>>
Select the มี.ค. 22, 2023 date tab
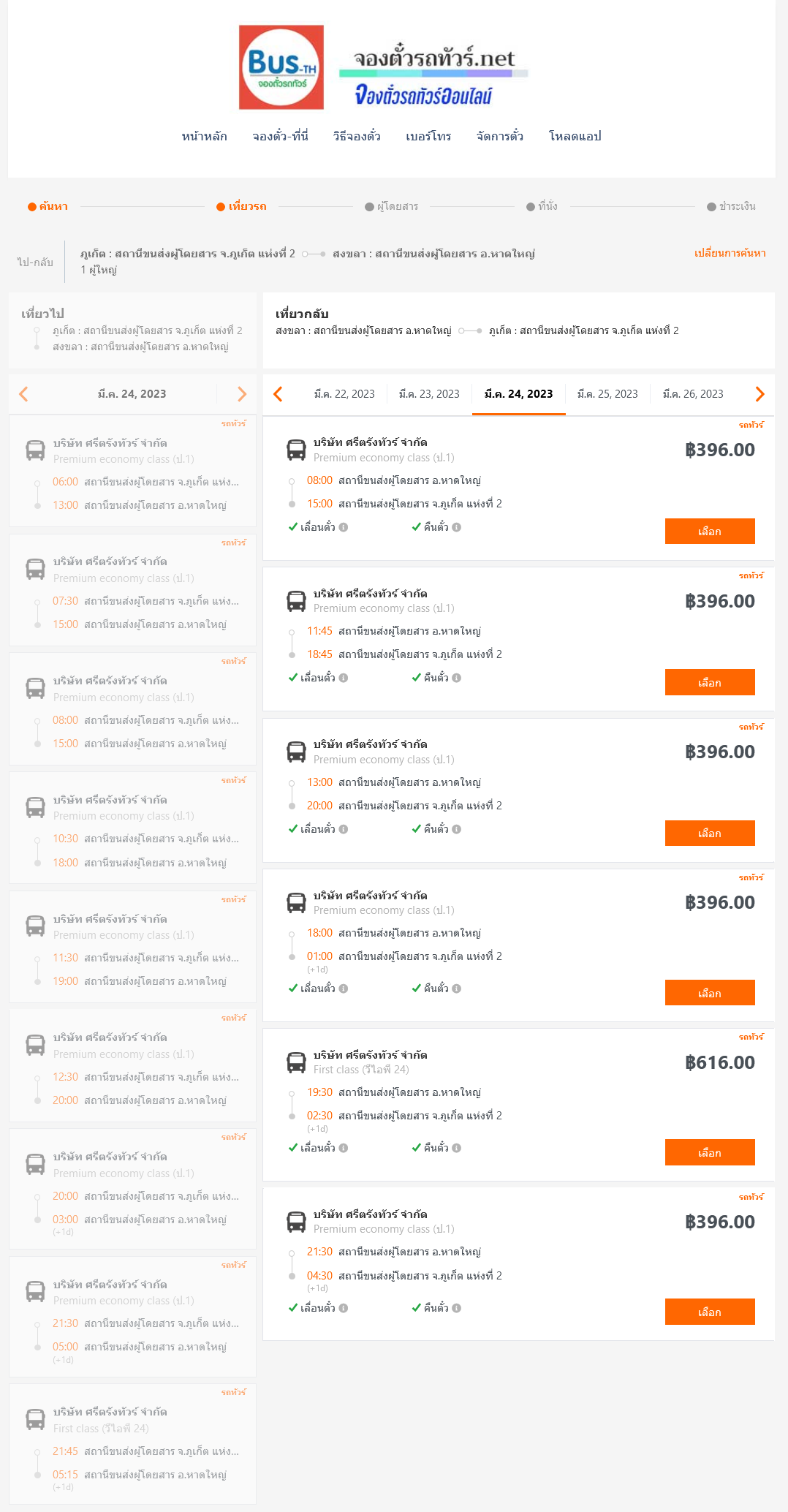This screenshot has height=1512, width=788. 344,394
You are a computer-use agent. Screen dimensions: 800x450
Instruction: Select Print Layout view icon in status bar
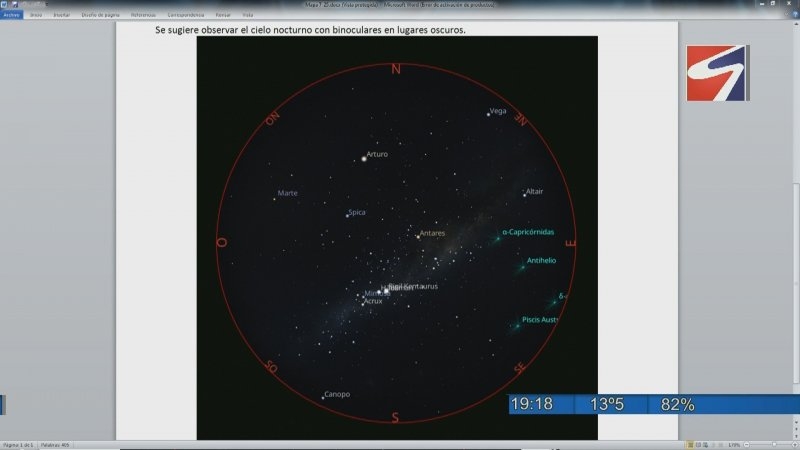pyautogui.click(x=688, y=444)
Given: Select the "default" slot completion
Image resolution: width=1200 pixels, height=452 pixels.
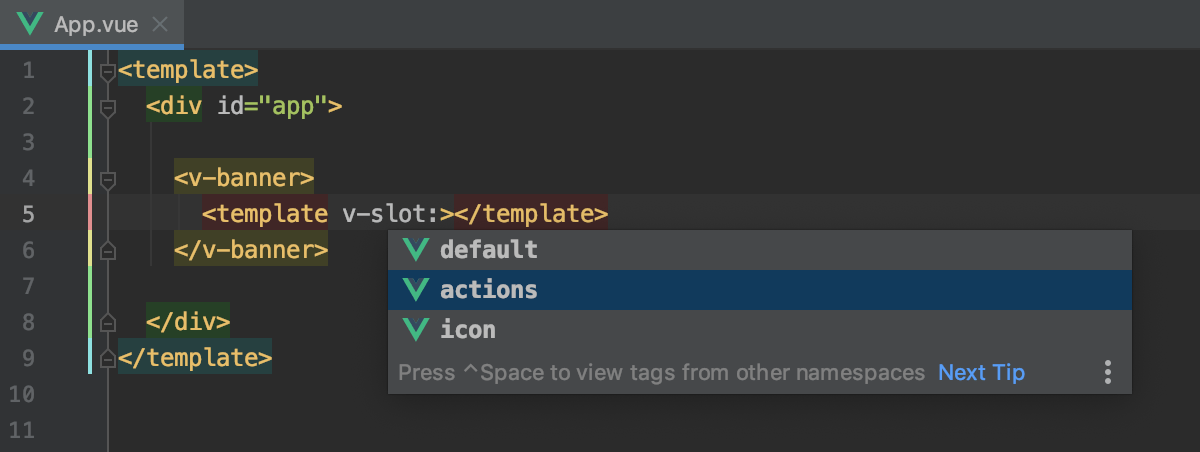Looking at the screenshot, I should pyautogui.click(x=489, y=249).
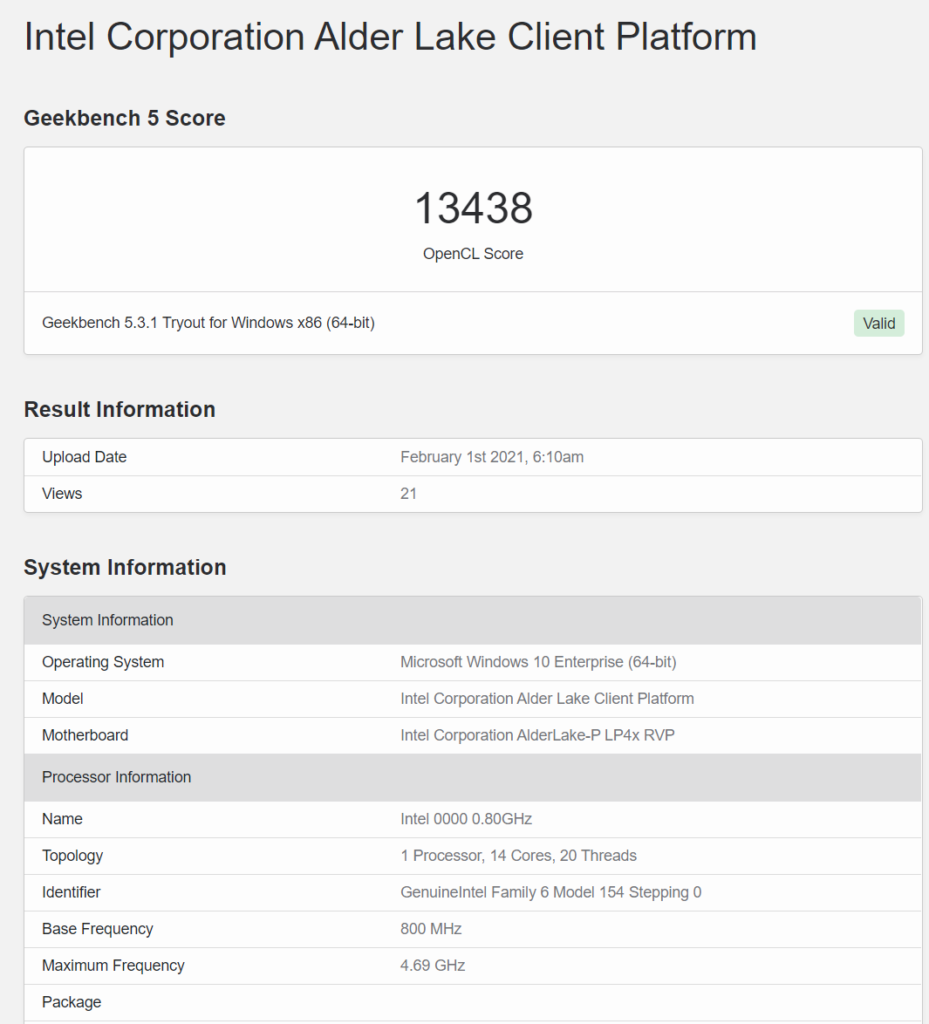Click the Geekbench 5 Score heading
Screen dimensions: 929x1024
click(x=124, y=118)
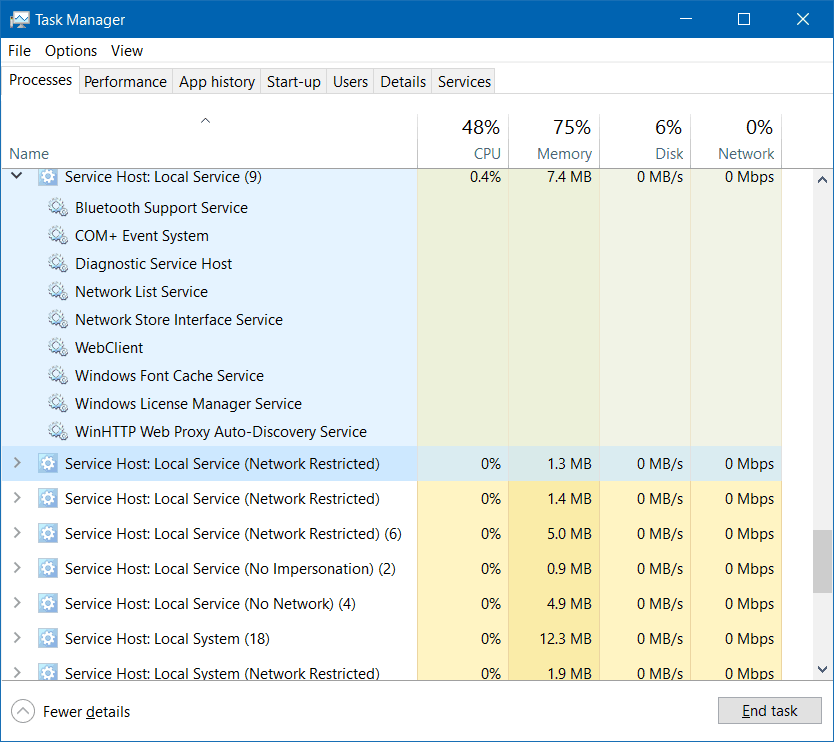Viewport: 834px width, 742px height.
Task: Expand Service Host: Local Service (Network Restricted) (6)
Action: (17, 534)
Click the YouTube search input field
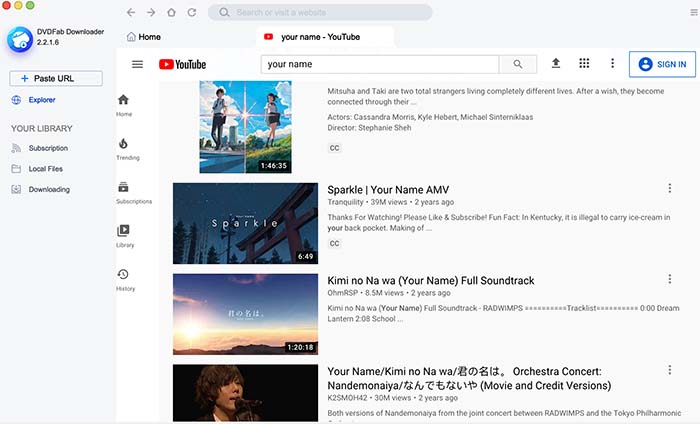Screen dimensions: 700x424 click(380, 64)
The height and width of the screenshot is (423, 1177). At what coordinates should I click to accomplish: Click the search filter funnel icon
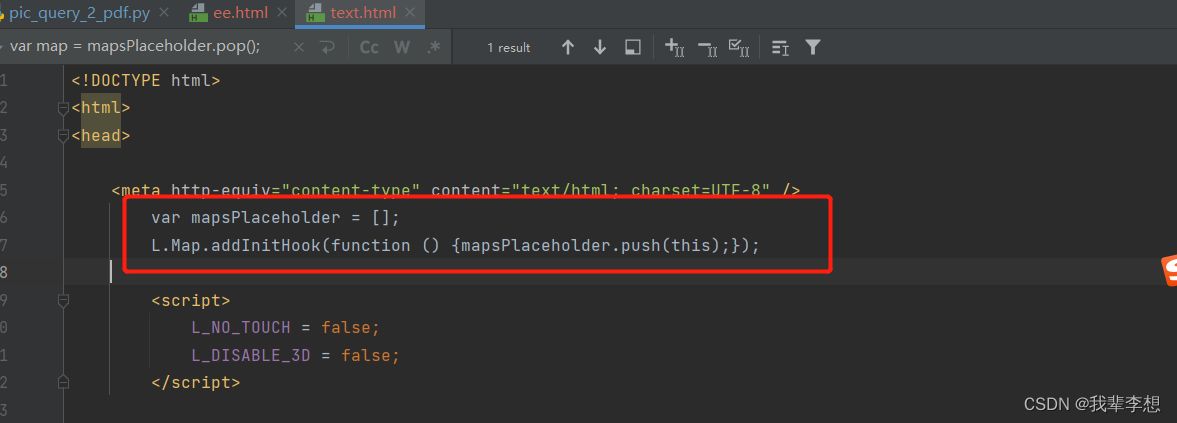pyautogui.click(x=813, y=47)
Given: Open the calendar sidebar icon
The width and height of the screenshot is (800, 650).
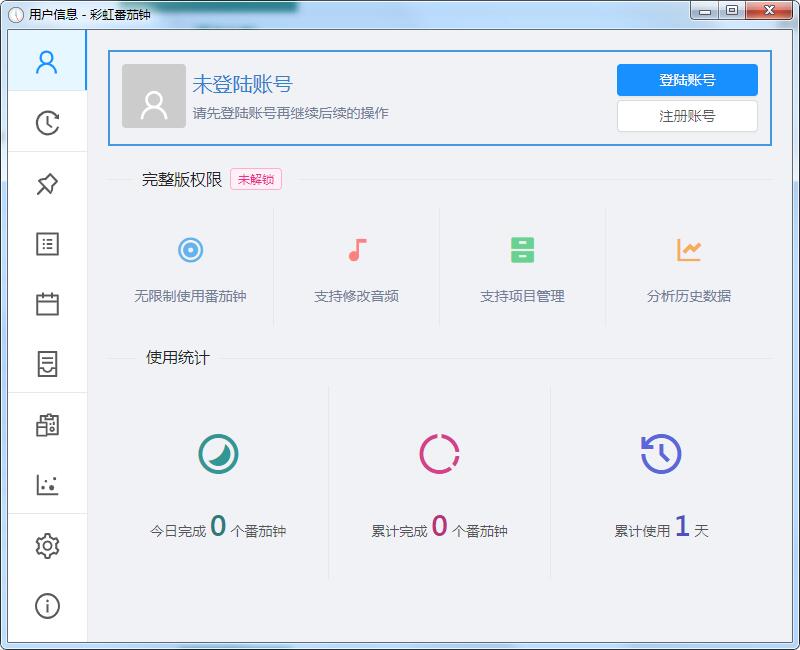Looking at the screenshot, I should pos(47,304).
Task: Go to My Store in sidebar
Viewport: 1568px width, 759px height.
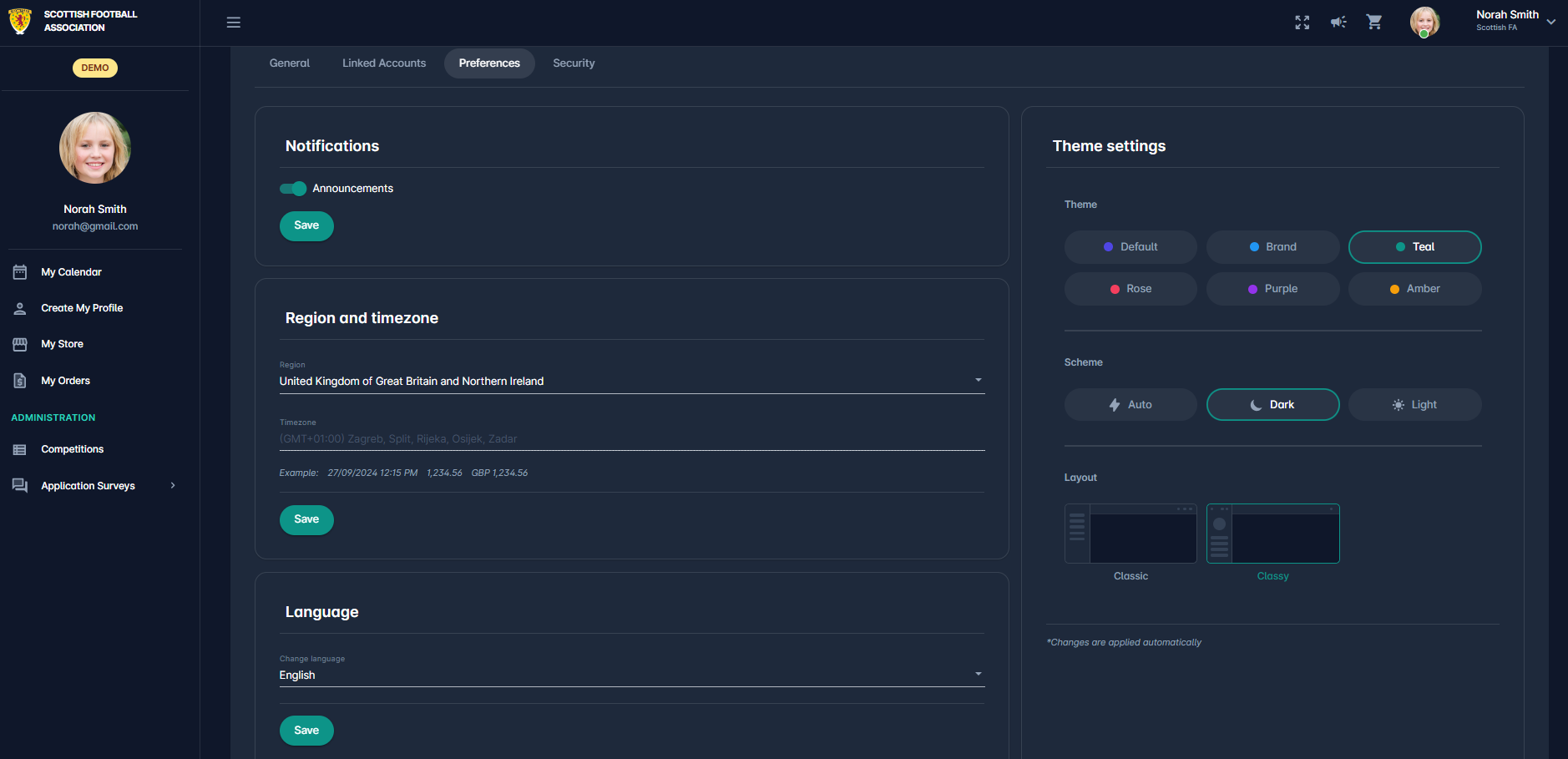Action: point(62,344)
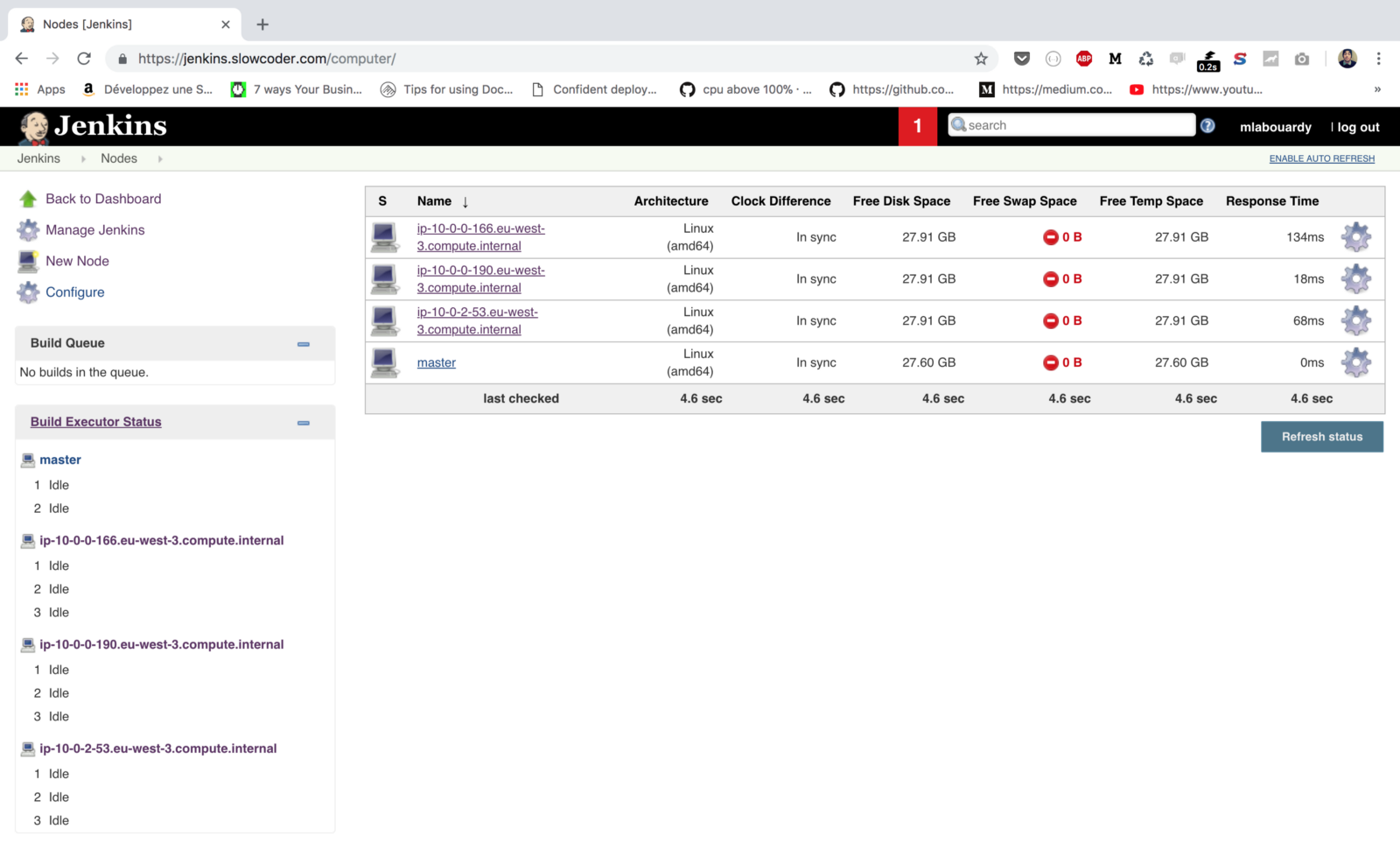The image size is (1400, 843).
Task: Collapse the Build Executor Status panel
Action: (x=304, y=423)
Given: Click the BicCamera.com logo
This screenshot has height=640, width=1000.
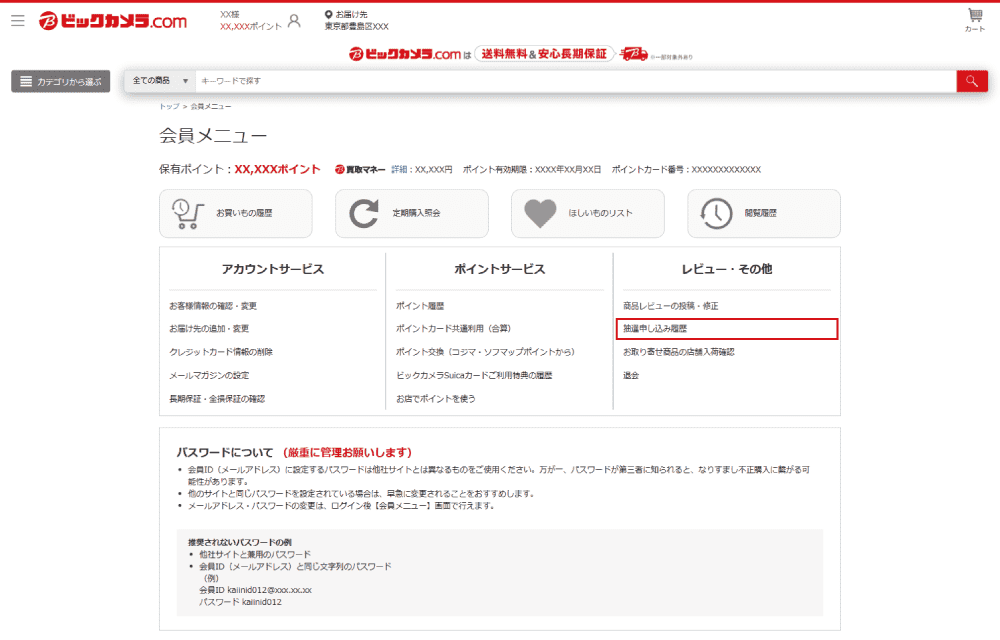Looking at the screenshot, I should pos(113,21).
<<
_Exercise requirements_: The records above must be repeated in full and exactly, but without any of the pictures.

_Your solution_:
Select the มี.ค. 22, 2023 date tab
This screenshot has height=1512, width=788. 344,394
You are a computer-use agent. Screen dimensions: 800x450
Instruction: Select Print Layout view icon in status bar
pyautogui.click(x=688, y=444)
Given: Select the "default" slot completion
Image resolution: width=1200 pixels, height=452 pixels.
Looking at the screenshot, I should pyautogui.click(x=489, y=249).
Click the Geekbench 5 Score heading
Screen dimensions: 929x1024
click(x=124, y=118)
Viewport: 834px width, 742px height.
Task: Expand Service Host: Local Service (Network Restricted) (6)
Action: (17, 534)
Click the YouTube search input field
Screen dimensions: 700x424 click(380, 64)
The height and width of the screenshot is (423, 1177). At what coordinates should I click to accomplish: Click the search filter funnel icon
pyautogui.click(x=813, y=47)
Given: Open the calendar sidebar icon
The width and height of the screenshot is (800, 650).
Looking at the screenshot, I should pos(47,304).
Task: Go to My Store in sidebar
Viewport: 1568px width, 759px height.
Action: point(62,344)
The image size is (1400, 843).
Task: Collapse the Build Executor Status panel
Action: (x=304, y=423)
Given: Click the BicCamera.com logo
This screenshot has height=640, width=1000.
Looking at the screenshot, I should pos(113,21).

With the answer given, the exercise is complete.